Re: Common Lisp solved this problem 20 years ago
Per Bothner 26 Oct 2005 22:13 UTC
Thomas Bushnell BSG wrote:
> Per Bothner <xxxxxx@bothner.com> writes:
>
>
>>Taylor Campbell wrote:
>>
>>>I'm a bit unclear on one part of your proposal: is the type
>>>declaration syntax merely a suggestion to the compiler, or does it
>>>actually affect the semantics of a program?
>>
>>The latter, but perhaps not quite the way you're thinking.
>>(let ((V :: TYPE init)) ...)
>>has semantics like:
>>(let ((V (coerce-to-TYPE init))) ...)
>
> I dislike this, because it's a hidden semantic in the type
> declaration.
Huh? What's hidden about it?
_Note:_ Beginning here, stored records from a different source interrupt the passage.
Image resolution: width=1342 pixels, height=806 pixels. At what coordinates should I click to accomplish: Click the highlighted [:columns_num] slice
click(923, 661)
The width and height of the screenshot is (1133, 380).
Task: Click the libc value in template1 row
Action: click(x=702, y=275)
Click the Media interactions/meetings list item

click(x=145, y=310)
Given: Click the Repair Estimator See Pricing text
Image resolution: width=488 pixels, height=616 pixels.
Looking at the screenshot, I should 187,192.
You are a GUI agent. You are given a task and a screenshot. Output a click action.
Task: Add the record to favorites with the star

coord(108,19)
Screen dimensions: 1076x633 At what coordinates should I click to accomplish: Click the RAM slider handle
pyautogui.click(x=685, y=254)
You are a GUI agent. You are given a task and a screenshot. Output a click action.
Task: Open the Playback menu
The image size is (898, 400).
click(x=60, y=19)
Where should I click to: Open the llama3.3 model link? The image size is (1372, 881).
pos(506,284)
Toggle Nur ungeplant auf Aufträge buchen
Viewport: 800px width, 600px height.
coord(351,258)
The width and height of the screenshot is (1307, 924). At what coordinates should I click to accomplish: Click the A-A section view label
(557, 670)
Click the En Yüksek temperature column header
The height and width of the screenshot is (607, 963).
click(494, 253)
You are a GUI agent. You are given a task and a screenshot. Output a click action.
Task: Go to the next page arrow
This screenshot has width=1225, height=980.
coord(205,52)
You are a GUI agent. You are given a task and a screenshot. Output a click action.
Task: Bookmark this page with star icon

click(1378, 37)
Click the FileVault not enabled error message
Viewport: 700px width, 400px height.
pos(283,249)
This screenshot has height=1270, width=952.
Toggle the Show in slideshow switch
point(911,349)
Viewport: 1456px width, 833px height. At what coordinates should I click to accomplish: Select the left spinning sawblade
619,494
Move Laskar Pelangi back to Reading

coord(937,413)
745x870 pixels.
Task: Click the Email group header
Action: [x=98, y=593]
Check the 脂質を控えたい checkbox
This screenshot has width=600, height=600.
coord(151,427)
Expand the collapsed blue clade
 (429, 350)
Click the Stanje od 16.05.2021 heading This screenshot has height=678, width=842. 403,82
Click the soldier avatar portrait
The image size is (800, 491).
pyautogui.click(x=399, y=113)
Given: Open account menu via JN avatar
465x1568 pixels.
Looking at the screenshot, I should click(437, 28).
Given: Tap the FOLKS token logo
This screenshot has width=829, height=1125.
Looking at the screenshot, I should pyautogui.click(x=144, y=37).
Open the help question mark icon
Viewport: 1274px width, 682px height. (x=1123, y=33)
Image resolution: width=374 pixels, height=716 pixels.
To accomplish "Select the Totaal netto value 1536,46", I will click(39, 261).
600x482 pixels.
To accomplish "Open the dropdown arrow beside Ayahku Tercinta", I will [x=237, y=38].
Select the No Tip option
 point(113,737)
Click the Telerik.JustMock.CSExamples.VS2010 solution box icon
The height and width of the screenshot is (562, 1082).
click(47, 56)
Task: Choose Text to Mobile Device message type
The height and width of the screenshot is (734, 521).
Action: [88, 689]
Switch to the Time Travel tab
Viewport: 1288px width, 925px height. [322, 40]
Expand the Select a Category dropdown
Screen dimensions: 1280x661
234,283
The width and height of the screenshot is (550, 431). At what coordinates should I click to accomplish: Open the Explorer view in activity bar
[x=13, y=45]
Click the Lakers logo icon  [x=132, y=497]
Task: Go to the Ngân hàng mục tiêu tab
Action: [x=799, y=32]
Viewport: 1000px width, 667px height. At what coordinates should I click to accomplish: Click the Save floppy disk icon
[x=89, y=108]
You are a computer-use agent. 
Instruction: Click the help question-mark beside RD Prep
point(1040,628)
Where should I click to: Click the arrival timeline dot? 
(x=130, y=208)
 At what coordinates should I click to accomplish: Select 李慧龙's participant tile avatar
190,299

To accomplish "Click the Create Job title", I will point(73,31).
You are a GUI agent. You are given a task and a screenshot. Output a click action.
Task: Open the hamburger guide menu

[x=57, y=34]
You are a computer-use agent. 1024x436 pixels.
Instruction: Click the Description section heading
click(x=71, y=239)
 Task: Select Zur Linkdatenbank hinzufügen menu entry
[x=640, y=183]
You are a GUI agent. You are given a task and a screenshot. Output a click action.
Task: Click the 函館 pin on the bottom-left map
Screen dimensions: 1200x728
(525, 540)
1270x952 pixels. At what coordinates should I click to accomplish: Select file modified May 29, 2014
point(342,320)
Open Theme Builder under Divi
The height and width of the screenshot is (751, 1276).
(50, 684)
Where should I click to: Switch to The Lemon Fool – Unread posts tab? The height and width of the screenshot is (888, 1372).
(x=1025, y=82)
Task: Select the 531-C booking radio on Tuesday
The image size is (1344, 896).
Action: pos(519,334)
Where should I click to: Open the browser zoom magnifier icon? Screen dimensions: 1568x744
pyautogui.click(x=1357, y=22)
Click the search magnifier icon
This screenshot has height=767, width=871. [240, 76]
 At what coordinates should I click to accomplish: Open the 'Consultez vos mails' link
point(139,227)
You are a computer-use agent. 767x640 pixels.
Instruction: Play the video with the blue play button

That's the *primary* semantics
of a non-hidden syntax.
> Why not declare that (let ((V :: TYPE init)) ...) is an error if the
> init doesn't return something of the proper type?
It does that, if the value isn't convertible.
But if you go along with the basic model that modular arithmetic is
selected based on the type of the operands, then we need a way
to convert a normal integer to a modular integer, and back again.
The coercion model provides that in a convenient way.